== READING TEXT
Active Model Datastore

Makes the google-cloud-datastore gem compliant with active_model conventions and compatible with your Rails 5+ applications.

Why would you want to use Google's NoSQL Cloud Datastore with Rails?

When you want a Rails app backed by a managed, massively-scalable datastore solution. Cloud Datastore automatically handles sharding and replication. It is a highly available and durable database that automatically scales to handle your applications' load. Cloud Datastore is a schemaless database suited for unstructured or semi-structured application data.

Gem Version Build Status

Table of contents

Setup

Generate your Rails app without ActiveRecord:

rails new my_app -O

You can remove the db/ directory as it won't be needed.

To install, add this line to your Gemfile and run bundle install:

gem 'activemodel-datastore'

Create a Google Cloud account here and create a project.

Google Cloud requires the Project ID and Service Account Credentials to connect to the Datastore API.

Follow the activation instructions to enable the Google Cloud Datastore API. When running on Google Cloud Platform environments the Service Account credentials will be discovered automatically. When running on other environments (such as AWS or Heroku) you need to create a service account with the role of editor and generate json credentials.

Set your project id in an ENV variable named GCLOUD_PROJECT.

To locate your project ID:

  1. Go to the Cloud Platform Console.
  2. From the projects list, select the name of your project.
  3. On the left, click Dashboard. The project name and ID are displayed in the Dashboard.
====
== ITEMS
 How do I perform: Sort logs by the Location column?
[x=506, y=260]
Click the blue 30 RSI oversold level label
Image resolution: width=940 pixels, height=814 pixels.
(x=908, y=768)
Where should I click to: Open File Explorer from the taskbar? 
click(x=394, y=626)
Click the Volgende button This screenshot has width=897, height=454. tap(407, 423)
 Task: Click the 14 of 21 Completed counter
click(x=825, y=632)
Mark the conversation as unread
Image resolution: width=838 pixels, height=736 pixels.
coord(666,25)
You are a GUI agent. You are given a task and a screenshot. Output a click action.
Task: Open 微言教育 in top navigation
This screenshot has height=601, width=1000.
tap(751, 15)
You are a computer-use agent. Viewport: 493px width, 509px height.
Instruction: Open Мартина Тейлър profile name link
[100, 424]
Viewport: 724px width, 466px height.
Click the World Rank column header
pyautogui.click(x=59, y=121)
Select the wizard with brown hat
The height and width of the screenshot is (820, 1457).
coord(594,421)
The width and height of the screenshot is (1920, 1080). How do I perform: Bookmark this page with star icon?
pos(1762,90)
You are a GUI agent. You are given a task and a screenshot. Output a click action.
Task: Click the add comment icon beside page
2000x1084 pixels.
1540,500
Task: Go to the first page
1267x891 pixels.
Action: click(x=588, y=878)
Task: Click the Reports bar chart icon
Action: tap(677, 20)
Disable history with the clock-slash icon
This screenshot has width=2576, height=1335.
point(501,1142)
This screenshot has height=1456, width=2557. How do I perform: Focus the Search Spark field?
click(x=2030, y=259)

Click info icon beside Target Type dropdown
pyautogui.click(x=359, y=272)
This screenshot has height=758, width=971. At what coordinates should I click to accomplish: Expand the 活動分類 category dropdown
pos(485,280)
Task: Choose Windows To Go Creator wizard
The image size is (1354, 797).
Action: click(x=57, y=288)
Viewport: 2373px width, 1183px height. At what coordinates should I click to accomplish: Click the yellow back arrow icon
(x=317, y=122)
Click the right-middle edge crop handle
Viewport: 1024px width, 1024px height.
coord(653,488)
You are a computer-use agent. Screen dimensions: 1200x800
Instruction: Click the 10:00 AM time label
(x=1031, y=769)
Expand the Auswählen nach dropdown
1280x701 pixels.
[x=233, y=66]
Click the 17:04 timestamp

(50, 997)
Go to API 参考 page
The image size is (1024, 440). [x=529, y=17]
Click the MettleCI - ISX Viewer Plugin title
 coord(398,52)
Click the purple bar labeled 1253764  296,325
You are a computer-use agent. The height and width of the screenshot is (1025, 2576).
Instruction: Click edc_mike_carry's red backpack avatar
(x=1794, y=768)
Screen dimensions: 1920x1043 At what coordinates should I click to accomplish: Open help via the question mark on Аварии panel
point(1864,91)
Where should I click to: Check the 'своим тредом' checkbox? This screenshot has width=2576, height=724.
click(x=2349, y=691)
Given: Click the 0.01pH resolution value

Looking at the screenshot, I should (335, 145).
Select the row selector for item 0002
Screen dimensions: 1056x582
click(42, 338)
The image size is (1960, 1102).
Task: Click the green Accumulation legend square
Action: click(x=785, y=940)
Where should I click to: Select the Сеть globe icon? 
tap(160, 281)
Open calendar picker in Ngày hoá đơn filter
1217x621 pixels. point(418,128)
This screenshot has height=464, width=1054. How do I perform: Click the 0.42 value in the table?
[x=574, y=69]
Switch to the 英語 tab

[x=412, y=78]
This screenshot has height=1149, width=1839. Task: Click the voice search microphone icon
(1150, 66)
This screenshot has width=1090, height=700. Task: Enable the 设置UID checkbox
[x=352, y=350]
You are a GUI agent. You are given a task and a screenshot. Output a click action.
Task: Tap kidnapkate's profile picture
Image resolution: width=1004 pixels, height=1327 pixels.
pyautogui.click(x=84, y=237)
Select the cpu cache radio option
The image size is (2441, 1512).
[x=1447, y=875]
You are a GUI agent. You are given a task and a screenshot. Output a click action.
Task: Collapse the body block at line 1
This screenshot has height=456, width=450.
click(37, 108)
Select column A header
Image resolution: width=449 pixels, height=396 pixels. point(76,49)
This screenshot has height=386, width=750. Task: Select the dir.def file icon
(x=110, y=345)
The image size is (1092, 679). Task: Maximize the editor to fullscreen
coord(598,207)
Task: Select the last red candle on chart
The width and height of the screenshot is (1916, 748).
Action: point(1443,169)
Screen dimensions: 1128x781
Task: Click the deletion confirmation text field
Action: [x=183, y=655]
====
## DIRECTIVES
a: Transcribe the full Active Model Datastore page, with nothing left out and nothing changed.
b: From the dataset items, reproduce word for word every line from the one containing "Select column A header" through the final line of the entries, including both of those lines.

## SOLVED PROBLEMS
a:
Active Model Datastore

Makes the google-cloud-datastore gem compliant with active_model conventions and compatible with your Rails 5+ applications.

Why would you want to use Google's NoSQL Cloud Datastore with Rails?

When you want a Rails app backed by a managed, massively-scalable datastore solution. Cloud Datastore automatically handles sharding and replication. It is a highly available and durable database that automatically scales to handle your applications' load. Cloud Datastore is a schemaless database suited for unstructured or semi-structured application data.

Gem Version Build Status

Table of contents

Setup

Generate your Rails app without ActiveRecord:

rails new my_app -O

You can remove the db/ directory as it won't be needed.

To install, add this line to your Gemfile and run bundle install:

gem 'activemodel-datastore'

Create a Google Cloud account here and create a project.

Google Cloud requires the Project ID and Service Account Credentials to connect to the Datastore API.

Follow the activation instructions to enable the Google Cloud Datastore API. When running on Google Cloud Platform environments the Service Account credentials will be discovered automatically. When running on other environments (such as AWS or Heroku) you need to create a service account with the role of editor and generate json credentials.

Set your project id in an ENV variable named GCLOUD_PROJECT.

To locate your project ID:

  1. Go to the Cloud Platform Console.
  2. From the projects list, select the name of your project.
  3. On the left, click Dashboard. The project name and ID are displayed in the Dashboard.

b:
Select column A header
Image resolution: width=449 pixels, height=396 pixels. point(76,49)
This screenshot has height=386, width=750. Task: Select the dir.def file icon
(x=110, y=345)
The image size is (1092, 679). Task: Maximize the editor to fullscreen
coord(598,207)
Task: Select the last red candle on chart
The width and height of the screenshot is (1916, 748).
Action: point(1443,169)
Screen dimensions: 1128x781
Task: Click the deletion confirmation text field
Action: [x=183, y=655]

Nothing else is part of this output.